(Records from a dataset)
- - - - - - -

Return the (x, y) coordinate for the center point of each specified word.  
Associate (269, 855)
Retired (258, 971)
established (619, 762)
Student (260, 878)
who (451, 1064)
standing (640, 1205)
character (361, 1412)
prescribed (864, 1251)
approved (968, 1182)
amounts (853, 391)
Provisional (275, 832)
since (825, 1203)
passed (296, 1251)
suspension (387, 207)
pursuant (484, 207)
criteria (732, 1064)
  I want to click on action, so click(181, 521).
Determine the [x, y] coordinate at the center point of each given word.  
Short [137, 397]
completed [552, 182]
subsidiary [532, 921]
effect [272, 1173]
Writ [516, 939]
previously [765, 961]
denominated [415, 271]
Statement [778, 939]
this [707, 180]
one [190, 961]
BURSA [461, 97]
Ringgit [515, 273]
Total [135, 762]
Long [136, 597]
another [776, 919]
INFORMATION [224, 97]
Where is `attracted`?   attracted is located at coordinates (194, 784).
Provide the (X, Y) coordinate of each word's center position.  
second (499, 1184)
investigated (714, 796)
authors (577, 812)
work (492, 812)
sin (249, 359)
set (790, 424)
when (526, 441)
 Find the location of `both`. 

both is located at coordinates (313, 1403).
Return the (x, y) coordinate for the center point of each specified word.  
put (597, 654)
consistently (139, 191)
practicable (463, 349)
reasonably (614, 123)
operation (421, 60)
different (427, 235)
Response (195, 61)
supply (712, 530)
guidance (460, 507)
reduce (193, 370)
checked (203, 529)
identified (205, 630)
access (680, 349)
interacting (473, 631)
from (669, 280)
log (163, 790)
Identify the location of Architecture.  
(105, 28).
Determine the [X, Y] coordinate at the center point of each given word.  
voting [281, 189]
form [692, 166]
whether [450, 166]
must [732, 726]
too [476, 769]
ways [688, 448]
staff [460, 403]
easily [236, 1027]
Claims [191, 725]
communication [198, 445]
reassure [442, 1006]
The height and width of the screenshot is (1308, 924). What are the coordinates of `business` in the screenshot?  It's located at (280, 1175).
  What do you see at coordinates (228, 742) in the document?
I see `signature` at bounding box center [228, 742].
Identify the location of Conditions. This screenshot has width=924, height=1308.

- - - - - - -

- _Exercise_: Output each line of the records above without any changes, in their original order.

- _Solution_:
Return the (x, y) coordinate for the center point of each specified word.  
Associate (269, 855)
Retired (258, 971)
established (619, 762)
Student (260, 878)
who (451, 1064)
standing (640, 1205)
character (361, 1412)
prescribed (864, 1251)
approved (968, 1182)
amounts (853, 391)
Provisional (275, 832)
since (825, 1203)
passed (296, 1251)
suspension (387, 207)
pursuant (484, 207)
criteria (732, 1064)
  I want to click on action, so click(181, 521).
Determine the [x, y] coordinate at the center point of each given word.  
Short [137, 397]
completed [552, 182]
subsidiary [532, 921]
effect [272, 1173]
Writ [516, 939]
previously [765, 961]
denominated [415, 271]
Statement [778, 939]
this [707, 180]
one [190, 961]
BURSA [461, 97]
Ringgit [515, 273]
Total [135, 762]
Long [136, 597]
another [776, 919]
INFORMATION [224, 97]
Where is `attracted`?   attracted is located at coordinates (194, 784).
Provide the (X, Y) coordinate of each word's center position.  
second (499, 1184)
investigated (714, 796)
authors (577, 812)
work (492, 812)
sin (249, 359)
set (790, 424)
when (526, 441)
 Find the location of `both`. 

both is located at coordinates (313, 1403).
Return the (x, y) coordinate for the center point of each specified word.  
put (597, 654)
consistently (139, 191)
practicable (463, 349)
reasonably (614, 123)
operation (421, 60)
different (427, 235)
Response (195, 61)
supply (712, 530)
guidance (460, 507)
reduce (193, 370)
checked (203, 529)
identified (205, 630)
access (680, 349)
interacting (473, 631)
from (669, 280)
log (163, 790)
Identify the location of Architecture.  
(105, 28).
Determine the [X, Y] coordinate at the center point of each given word.  
voting [281, 189]
form [692, 166]
whether [450, 166]
must [732, 726]
too [476, 769]
ways [688, 448]
staff [460, 403]
easily [236, 1027]
Claims [191, 725]
communication [198, 445]
reassure [442, 1006]
The height and width of the screenshot is (1308, 924). What are the coordinates of `business` in the screenshot?  It's located at (280, 1175).
  What do you see at coordinates (228, 742) in the document?
I see `signature` at bounding box center [228, 742].
Identify the location of Conditions. This screenshot has width=924, height=1308.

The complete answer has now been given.